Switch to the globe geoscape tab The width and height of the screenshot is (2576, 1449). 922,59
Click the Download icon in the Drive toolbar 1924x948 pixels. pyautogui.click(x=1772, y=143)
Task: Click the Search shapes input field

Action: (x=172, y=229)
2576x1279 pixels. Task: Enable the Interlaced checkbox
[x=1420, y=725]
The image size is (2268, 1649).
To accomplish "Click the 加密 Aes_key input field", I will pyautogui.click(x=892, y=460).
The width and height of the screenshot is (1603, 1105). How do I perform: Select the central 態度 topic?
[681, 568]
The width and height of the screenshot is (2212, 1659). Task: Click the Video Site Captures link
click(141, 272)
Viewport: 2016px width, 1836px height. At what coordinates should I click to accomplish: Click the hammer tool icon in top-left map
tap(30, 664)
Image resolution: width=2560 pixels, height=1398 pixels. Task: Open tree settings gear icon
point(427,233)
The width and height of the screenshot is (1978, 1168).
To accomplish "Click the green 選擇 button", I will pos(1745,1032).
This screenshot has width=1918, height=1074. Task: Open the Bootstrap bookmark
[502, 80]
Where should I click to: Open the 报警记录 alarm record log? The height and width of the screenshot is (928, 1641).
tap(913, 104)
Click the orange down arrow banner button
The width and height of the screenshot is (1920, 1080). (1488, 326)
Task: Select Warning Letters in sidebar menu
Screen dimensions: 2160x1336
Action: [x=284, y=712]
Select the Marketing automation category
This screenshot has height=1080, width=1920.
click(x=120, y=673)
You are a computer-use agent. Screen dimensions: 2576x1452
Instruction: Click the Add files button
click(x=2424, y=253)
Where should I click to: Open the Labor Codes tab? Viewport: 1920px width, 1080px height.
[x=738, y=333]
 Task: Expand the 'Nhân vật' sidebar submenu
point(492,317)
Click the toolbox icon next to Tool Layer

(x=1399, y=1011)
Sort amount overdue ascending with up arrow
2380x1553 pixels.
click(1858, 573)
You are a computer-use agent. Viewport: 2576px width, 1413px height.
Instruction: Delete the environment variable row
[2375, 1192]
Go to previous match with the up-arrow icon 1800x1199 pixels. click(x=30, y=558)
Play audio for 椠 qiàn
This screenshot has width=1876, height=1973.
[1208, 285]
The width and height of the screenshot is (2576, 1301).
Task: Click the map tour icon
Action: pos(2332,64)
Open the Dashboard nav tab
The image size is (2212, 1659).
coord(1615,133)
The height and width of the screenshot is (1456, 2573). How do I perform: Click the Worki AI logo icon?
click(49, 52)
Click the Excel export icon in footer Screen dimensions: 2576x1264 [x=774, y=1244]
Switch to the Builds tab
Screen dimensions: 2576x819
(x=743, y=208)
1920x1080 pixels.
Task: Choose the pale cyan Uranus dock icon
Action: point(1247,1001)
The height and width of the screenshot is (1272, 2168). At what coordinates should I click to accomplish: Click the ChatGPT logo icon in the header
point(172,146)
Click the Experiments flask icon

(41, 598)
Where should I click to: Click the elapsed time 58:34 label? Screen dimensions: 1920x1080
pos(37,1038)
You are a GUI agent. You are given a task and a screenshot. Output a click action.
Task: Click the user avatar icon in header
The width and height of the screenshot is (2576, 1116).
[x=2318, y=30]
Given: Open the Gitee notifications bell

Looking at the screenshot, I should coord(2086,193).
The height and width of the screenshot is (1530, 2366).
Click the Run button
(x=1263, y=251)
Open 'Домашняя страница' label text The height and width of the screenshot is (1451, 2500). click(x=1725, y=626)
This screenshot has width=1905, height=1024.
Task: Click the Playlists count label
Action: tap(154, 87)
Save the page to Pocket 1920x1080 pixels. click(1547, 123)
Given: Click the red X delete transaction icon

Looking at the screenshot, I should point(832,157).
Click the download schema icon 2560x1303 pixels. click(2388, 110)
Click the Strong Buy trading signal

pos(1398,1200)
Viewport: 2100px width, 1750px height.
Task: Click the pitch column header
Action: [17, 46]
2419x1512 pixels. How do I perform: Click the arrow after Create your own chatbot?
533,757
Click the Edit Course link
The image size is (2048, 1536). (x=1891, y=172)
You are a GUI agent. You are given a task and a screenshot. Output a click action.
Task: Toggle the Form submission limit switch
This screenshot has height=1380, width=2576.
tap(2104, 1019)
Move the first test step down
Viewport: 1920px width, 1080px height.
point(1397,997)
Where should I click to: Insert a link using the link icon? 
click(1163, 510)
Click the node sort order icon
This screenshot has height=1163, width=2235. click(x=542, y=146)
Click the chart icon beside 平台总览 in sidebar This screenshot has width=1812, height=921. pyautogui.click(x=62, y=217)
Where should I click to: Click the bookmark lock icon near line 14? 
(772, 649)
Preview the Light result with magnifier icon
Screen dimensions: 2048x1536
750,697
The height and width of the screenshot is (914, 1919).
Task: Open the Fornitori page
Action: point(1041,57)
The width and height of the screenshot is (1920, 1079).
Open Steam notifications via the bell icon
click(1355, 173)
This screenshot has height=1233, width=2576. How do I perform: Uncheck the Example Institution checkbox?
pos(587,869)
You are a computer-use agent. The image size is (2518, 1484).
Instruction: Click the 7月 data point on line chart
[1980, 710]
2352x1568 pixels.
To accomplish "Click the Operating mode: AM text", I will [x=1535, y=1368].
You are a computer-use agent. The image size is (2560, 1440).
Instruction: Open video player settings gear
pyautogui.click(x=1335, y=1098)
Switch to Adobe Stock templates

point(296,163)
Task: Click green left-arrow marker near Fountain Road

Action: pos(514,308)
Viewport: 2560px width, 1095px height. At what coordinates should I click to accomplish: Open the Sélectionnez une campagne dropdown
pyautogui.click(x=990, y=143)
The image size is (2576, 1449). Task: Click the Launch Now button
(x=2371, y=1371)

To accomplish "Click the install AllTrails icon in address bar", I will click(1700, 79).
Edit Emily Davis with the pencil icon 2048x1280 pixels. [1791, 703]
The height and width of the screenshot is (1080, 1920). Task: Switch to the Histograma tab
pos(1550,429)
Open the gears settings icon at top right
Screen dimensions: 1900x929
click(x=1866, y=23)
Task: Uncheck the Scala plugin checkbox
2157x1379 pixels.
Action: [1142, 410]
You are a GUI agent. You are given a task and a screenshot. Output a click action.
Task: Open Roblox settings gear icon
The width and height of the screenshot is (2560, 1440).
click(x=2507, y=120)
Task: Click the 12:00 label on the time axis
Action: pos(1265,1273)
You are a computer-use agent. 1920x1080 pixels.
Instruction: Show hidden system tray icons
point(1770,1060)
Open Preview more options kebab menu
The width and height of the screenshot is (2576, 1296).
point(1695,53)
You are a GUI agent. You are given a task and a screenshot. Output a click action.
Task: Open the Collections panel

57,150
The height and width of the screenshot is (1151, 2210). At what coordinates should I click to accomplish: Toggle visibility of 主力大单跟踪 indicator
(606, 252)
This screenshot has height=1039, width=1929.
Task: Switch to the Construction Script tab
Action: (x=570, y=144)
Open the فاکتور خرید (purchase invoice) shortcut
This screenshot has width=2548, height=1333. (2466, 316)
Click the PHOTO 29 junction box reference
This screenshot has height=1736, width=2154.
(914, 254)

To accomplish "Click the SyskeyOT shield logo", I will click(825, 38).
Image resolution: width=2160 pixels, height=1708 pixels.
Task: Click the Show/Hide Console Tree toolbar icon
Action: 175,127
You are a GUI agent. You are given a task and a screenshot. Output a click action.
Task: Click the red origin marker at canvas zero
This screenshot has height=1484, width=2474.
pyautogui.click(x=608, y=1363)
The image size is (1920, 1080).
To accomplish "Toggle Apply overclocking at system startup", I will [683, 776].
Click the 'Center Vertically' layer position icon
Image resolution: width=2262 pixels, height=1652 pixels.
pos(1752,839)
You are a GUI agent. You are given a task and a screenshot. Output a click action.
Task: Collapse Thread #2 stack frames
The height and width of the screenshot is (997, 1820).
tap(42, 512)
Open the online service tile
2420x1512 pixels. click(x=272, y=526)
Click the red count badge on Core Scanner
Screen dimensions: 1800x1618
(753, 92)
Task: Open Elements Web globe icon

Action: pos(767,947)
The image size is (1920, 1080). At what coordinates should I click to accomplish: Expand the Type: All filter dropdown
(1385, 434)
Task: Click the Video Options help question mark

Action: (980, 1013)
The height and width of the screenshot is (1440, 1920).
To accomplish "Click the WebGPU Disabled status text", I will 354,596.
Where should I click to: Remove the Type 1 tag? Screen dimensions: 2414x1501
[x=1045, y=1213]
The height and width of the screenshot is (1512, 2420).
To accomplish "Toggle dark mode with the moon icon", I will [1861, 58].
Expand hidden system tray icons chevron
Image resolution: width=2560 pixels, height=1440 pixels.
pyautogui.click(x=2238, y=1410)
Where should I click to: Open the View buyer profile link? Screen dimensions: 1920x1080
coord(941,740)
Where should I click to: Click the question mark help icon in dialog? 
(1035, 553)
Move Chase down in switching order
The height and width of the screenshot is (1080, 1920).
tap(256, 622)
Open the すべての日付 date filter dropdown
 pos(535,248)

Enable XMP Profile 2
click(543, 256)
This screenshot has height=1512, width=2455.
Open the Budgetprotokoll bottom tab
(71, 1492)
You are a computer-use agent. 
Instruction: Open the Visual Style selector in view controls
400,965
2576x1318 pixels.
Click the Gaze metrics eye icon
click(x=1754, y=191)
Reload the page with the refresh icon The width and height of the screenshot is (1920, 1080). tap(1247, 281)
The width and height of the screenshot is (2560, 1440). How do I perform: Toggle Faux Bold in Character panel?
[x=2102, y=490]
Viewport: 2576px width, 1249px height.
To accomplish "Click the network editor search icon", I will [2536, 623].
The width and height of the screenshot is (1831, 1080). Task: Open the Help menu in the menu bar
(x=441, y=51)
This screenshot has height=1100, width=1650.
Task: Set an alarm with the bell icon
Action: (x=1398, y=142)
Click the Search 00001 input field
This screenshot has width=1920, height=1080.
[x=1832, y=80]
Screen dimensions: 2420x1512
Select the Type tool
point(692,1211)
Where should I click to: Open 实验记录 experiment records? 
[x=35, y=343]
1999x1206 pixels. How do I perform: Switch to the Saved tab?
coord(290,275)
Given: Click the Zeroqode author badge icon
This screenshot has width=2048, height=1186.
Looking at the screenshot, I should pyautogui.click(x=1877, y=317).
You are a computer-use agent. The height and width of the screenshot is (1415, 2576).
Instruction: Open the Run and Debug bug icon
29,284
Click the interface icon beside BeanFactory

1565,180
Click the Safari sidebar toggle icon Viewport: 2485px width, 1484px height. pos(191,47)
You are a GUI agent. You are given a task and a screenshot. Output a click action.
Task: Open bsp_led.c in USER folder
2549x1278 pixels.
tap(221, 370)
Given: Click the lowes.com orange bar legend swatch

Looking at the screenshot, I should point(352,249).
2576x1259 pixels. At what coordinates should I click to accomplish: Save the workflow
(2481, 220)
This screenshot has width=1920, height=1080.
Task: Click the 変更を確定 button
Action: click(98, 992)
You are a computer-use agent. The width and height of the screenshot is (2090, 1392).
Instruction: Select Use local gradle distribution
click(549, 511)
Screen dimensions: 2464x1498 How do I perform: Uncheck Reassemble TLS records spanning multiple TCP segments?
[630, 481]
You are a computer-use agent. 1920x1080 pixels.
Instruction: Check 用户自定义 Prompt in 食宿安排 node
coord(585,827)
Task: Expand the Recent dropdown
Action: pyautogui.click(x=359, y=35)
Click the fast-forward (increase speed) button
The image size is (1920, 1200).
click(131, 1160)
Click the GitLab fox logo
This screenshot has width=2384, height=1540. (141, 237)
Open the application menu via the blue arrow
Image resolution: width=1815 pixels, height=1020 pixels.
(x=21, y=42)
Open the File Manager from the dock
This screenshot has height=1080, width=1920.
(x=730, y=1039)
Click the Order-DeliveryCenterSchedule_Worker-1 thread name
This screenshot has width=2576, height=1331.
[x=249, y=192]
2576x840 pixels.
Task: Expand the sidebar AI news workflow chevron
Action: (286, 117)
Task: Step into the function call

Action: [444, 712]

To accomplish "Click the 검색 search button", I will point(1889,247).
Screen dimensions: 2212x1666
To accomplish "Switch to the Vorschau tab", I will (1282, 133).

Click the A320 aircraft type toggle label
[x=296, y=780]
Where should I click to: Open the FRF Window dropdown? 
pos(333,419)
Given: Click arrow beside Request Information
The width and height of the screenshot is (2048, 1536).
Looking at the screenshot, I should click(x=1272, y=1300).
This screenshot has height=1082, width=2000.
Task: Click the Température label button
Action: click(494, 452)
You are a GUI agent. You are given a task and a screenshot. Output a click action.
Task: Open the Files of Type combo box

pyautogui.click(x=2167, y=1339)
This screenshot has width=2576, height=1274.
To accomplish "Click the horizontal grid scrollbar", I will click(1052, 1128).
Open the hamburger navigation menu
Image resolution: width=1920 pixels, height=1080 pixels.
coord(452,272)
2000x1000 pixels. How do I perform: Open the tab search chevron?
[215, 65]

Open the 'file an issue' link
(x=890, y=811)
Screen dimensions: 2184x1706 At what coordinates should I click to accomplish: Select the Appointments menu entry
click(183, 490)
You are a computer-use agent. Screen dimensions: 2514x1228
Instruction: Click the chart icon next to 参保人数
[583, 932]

══════════════════════════════

**EXERCISE BRIEF**.
Only lines holding the word "mode" are wanted; copy each one from the listing.

**EXERCISE RESPONSE**.
To accomplish "Click the Operating mode: AM text", I will [x=1535, y=1368].
To accomplish "Toggle dark mode with the moon icon", I will [1861, 58].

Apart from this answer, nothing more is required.